Owen David Warner (born 8 June 1999) is an English actor. He is known for portraying the role of Romeo Nightingale in the Channel 4 soap opera Hollyoaks. For his portrayal of Romeo, Warner won the Digital Spy Reader Award for Best Soap Newcomer in 2018.

In November 2022, Warner appeared as a contestant on the 22nd UK series of I'm a Celebrity...Get Me Out of Here! finishing in second place.

Early life
Warner was born on 8 June 1999 in Leicester, Leicestershire and attended Gartree High School before going on to study performing arts at SMB College Group's Melton Campus, formerly Brooksby Melton College, completing his studies in July 2017. He has two older brothers. Warner further studied acting at the Actors Workshop Nottingham. He later returned to the city to raise money for the Nottingham-based charity Footprints Conductive Education Centre, where he participated in a charity football match.

Career
Warner made his acting debut as Trev in the short film Beverley in 2015. In July 2018, he appeared as Raver in the short film 20th Century Tribe. 

Warner then joined the cast of the Channel 4 soap opera Hollyoaks. His character, Romeo Nightingale, was introduced as the long-lost son of established character James (Gregory Finnegan), arriving alongside his mother Donna-Marie Quinn (Lucy-Jo Hudson). His storylines on the show have included building a relationship with his father and has seen the introduction of the character's sister Juliet Nightingale (Niamh Blackshaw).

> _Tasks for this exercise_:
**A)** Decide whether each statement agrees with the Owen Warner biography. Answer yes or no for each, and quote the words from the biography that settle it.
(i) Warner won the 22nd UK series of I'm a Celebrity...Get Me Out of Here!
(ii) Warner has two older brothers.
(iii) Warner's first acting role was in the short film 20th Century Tribe.
**B)** According to the Owen Warner biography, where did Warner study performing arts after Gartree High School?
**C)** Write the next part of the Owen Warner biography, starting after its last sentence.

> _Material provided_:
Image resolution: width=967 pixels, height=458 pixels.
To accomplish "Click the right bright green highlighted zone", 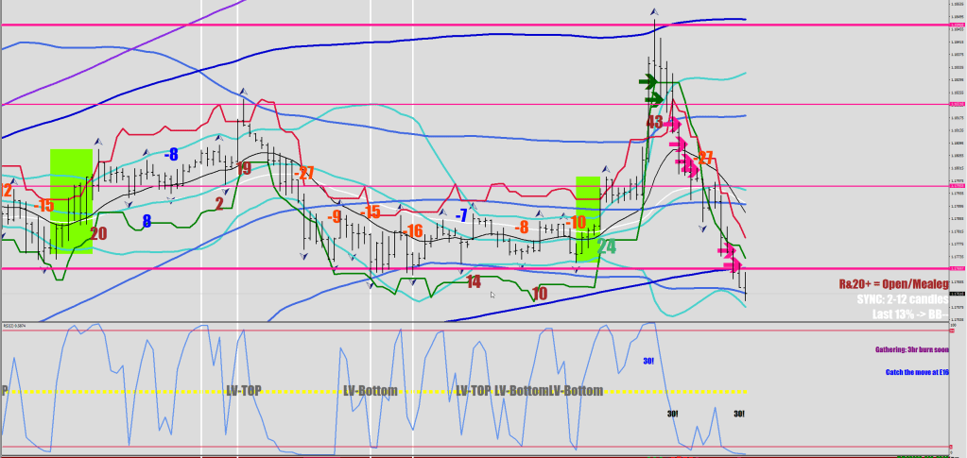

> _Outputs for the tasks_:
**A)**
(i) No: "finishing in second place."
(ii) Yes: "He has two older brothers."
(iii) No: "Warner made his acting debut as Trev in the short film Beverley in 2015."

**B)** At SMB College Group's Melton Campus, formerly Brooksby Melton College.

**C)**
For his portrayal of the character, Warner won the award for Best Soap Newcomer at the 2018 Digital Spy Reader Awards. Warner has also made guest appearances on I'm a Celebrity: Extra Camp and Eating with My Ex, in support of his friend and Hollyoaks co-star Malique Thompson-Dwyer.

In November 2022, Warner appeared as a contestant on the 22nd series of the British reality television show I'm a Celebrity... Get Me Out of Here! and finished as a runner up in second place.

Personal life
Warner was in a relationship with his co-star Stephanie Davis between 2018 and 2019 and was later linked with Geordie Shore star Chloe Ferry and The Apprentice runner-up Camilla Ainsworth.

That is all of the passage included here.